I recently saw the 2008 Gus van Sant film Milk. I know that I am behind the boat, but this was a good film. I suppose that I should not be surprised, considering that Gus Van Sant and Sean Penn are both respected in their fields, and for good reasons. In case you are like me and haven’t seen it, the film chronicles real-life figure Harvey Milk, who was the first openly gay man in California office. Not only was he elected despite his sexual orientation, but he used his experiences of discrimination to help other homosexuals earn their rights. Though he was unfortunately assassinated eleven months into office, the gay rights initiative that he was able to pass helped make him a cultural icon for his humanitarianism and accomplishment.
The film focuses on his last eight years of his life, which is when he began to take an interest in politics and public service initiatives. (This is another wonderment to his story; consider that this man, who so fought for and was open about issues of sexuality, did not even come out as a gay man himself and had no consideration for politics until he was 40 years of age, long past the point when tradition states that you need to have started the one career you will always follow and never stray from.)
Sean Penn plays a wonderful Harvey Milk, a man who appears soft and small, yet roars inside. Though knowing little about Mr. Milk going into the film, I found the plot easy to follow and the story compelling, no doubt a consequence of Dustin Lance Black’s Oscar-winning script and Gus van Sant’s direction.
Though making strides in earning human rights for all, I do wonder where the world is at this point, and specifically the United States. I just read a book that takes a look at this in an unexpected way.
Pair this film with: The book Dead Men and Cats by Aya tsi scuceblu Walksfar. Though it at first seemed like a murder mystery novel (and it is), I also found it to be an exploration of minorities in America (specifically gay men and cats) and the targeting that they experience.
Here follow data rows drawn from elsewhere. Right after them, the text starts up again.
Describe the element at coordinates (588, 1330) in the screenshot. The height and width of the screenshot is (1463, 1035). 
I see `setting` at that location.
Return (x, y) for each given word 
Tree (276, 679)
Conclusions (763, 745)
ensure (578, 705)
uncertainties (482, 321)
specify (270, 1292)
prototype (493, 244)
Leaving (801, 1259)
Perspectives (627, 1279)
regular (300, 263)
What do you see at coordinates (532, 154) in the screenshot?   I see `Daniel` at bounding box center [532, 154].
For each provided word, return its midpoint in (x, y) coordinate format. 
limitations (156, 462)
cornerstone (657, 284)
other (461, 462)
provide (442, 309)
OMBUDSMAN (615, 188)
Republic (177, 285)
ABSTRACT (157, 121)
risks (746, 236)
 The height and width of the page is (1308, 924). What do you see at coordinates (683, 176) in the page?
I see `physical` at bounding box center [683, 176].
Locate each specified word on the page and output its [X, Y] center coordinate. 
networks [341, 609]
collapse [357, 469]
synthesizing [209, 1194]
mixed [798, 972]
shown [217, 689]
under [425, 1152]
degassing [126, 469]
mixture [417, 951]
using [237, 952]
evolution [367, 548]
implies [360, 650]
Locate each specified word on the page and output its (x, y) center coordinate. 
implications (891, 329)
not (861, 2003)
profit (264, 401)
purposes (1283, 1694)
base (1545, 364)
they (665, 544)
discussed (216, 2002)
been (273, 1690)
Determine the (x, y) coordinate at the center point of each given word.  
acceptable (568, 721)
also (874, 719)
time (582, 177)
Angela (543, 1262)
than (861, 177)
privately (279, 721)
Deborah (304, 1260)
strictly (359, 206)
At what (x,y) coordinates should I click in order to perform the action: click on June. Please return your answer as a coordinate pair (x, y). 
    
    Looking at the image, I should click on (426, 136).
Though I may be looking too far into it, I saw how Walksfar crafted the book to make a statement that gays are, sometimes in America, treated by other civilians like cats; that is to say, less than human. Though there are laws in place, these laws can be easily ignored, as seen by the hate crimes that occur far too often. This might make the book seem like some type of punishing and dry exploration, which it is not. As stated above, the book is fun and a murder mystery that you can piece the clues together. That does not change the subtext of the book, though.
Reader, what do you think? In terms of equal rights for all, how far have we come and how far do we have to go?